Obelenyte began competing under Marcelo Garcia; as a blue belt Obelenyte became world champion for the first time competing in the adult division at the age of 14. As a purple belt she won the absolute division at age 15 followed by two brown belt world championship titles at ages 17 and 18. She was the first woman to receive her black belt under Garcia on 15 January 2015 at the age of 19. As a black belt she won double gold in her weight and in the open class division at the 2016 IBJJF World Championship, the first rookie black belt and the first European to win double gold at that tournament. In 2017 following a shoulder injury, Obelenyte announced that she was taking some time off from competing to focus on her studies at Columbia University.
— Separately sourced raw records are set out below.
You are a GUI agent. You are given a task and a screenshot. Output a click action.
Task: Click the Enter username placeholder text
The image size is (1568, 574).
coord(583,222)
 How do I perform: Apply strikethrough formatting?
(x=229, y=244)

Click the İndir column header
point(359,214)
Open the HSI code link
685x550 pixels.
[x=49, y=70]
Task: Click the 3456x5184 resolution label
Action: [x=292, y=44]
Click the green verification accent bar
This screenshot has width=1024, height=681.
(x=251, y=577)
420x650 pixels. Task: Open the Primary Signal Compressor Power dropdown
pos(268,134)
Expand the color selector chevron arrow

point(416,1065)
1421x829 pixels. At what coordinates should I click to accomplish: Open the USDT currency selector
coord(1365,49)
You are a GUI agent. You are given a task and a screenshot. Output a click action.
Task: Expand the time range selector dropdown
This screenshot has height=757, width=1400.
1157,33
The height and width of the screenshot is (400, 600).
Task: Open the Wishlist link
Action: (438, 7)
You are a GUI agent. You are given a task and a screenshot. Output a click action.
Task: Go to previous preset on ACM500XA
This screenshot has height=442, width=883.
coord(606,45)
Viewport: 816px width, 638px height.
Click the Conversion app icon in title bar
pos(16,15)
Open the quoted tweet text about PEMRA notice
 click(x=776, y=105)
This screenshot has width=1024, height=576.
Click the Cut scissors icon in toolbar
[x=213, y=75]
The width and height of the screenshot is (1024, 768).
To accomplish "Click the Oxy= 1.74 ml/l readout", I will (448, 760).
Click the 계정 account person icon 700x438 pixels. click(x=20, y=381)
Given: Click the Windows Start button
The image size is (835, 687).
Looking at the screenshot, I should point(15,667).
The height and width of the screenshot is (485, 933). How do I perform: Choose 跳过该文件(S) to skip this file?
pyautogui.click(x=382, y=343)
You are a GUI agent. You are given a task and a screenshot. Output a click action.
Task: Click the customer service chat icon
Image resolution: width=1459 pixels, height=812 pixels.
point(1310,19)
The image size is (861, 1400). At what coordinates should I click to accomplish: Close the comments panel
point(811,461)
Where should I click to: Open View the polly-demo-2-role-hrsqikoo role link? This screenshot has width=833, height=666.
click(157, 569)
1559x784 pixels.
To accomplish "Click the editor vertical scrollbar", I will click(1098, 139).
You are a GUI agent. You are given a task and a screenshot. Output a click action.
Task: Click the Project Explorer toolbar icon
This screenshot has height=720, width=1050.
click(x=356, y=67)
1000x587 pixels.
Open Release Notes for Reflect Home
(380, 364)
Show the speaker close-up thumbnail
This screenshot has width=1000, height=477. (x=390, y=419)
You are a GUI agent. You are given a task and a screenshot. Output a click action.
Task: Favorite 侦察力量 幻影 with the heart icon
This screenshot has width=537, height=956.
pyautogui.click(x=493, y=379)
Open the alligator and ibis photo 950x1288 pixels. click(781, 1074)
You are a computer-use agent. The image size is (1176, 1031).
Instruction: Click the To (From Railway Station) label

== Brazilian Jiu-Jitsu competitive summary ==
Main Achievements at black belt level:
- 4 x IBJJF World Champion (2015, (Note: Weight and absolute) 2016 (Note: Weight and absolute))
- 2 x Pan American Champion (2016–2015)
- IBJFF European Championship (2015 (Note: Absolute))
- 2nd place Pan American Championship (2016 (Note: Absolute))
- 3rd place IBJFF European Championship (2015)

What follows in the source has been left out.